● **WHAT IS REQUIRED**: Return, word for word, the section of the database migration article below from "Zero-Downtime Database Migrations: Patterns" to "backward-compatible intermediate states.".

● **PROVIDED PASSAGE**:
========================

Zero-Downtime Database Migrations: Patterns for Production

Database migrations are the most dangerous part of a deployment. Application code changes are stateless and reversible — rollback a bad deploy and your code is back to the previous version. Database schema changes are stateful and often irreversible — a dropped column is gone, a renamed column leaves old code broken, an index added with a table lock takes your service down.

The root cause of downtime during migrations is running application code that makes assumptions about schema that don't yet hold (or no longer hold). The solution is a pattern called expand-contract combined with backward-compatible intermediate states.

The Expand-Contract Pattern

Mental Model

The source of truth where data persistence, consistency, and retrieval speed must be balanced.

graph TD
    Client[Mobile/Web Client] -->|HTTPS| API[API Gateway]
    API -->|gRPC| Service[Core Microservice]
    Service -->|Read/Write| Cache[(Redis Cache)]
    Service -->|Async| Queue[Kafka Event Bus]
    Service -->|Persist| DB[(Primary Database)]

Most schema changes can be decomposed into three phases that can each be deployed independently:

Phase 1: EXPAND — Add new schema alongside old (both versions of app work)
Phase 2: MIGRATE — Backfill data, transition traffic to new schema
Phase 3: CONTRACT — Remove old schema (only new app version exists)

This works because at any moment during a rolling deployment, some pods run the old code and some run the new code. Both must work against the same database. Backward-compatible intermediate states ensure both versions work simultaneously.

Pattern 1: Renaming a Column

The naive approach (causes downtime):

-- This breaks old code immediately:
ALTER TABLE orders RENAME COLUMN customer_id TO user_id;
-- Old code writing to customer_id → column not found → 500 errors

The expand-contract approach:

Phase 1: Expand — Add new column

-- Migration (deploy with old application code still running):
ALTER TABLE orders ADD COLUMN user_id BIGINT;

-- Application code change (deploy after migration):
-- Write to BOTH old and new column
-- Read from old column (primary), fall back to new
INSERT INTO orders (customer_id, user_id, amount) VALUES (?, ?, ?);
SELECT COALESCE(user_id, customer_id) AS user_id FROM orders WHERE ...;

Phase 2: Migrate — Backfill data

-- Run in batches (don't lock the table):
UPDATE orders SET user_id = customer_id
WHERE user_id IS NULL
AND id BETWEEN ? AND ?;  -- Process in chunks of 10,000 rows

-- Repeat until no NULL user_id remain:
-- SELECT COUNT(*) FROM orders WHERE user_id IS NULL; → 0

Phase 3: Contract — Remove old column

-- Application code: read from new column only (deployed first)
-- Then drop old column:
ALTER TABLE orders DROP COLUMN customer_id;

Three separate deployments, zero downtime at each step. The intermediate state (both columns exist, both written) is ugly but safe.

Pattern 2: Adding a NOT NULL Column

Adding a NOT NULL column with no default to an existing table fails immediately (existing rows don't satisfy the constraint). Even with a default, PostgreSQL pre-14 rewrites the entire table to set the default, causing a long lock.

========================

● **GIVEN INFORMATION**:

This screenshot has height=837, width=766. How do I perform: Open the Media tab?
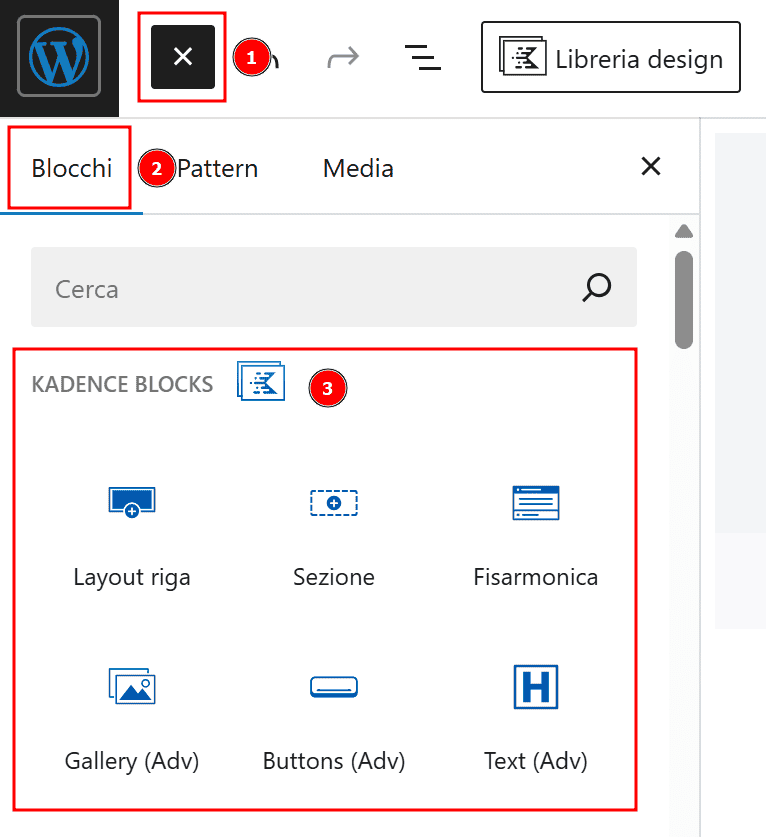point(358,168)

========================

● **COMPLETE OUTPUT**:
Zero-Downtime Database Migrations: Patterns for Production

Database migrations are the most dangerous part of a deployment. Application code changes are stateless and reversible — rollback a bad deploy and your code is back to the previous version. Database schema changes are stateful and often irreversible — a dropped column is gone, a renamed column leaves old code broken, an index added with a table lock takes your service down.

The root cause of downtime during migrations is running application code that makes assumptions about schema that don't yet hold (or no longer hold). The solution is a pattern called expand-contract combined with backward-compatible intermediate states.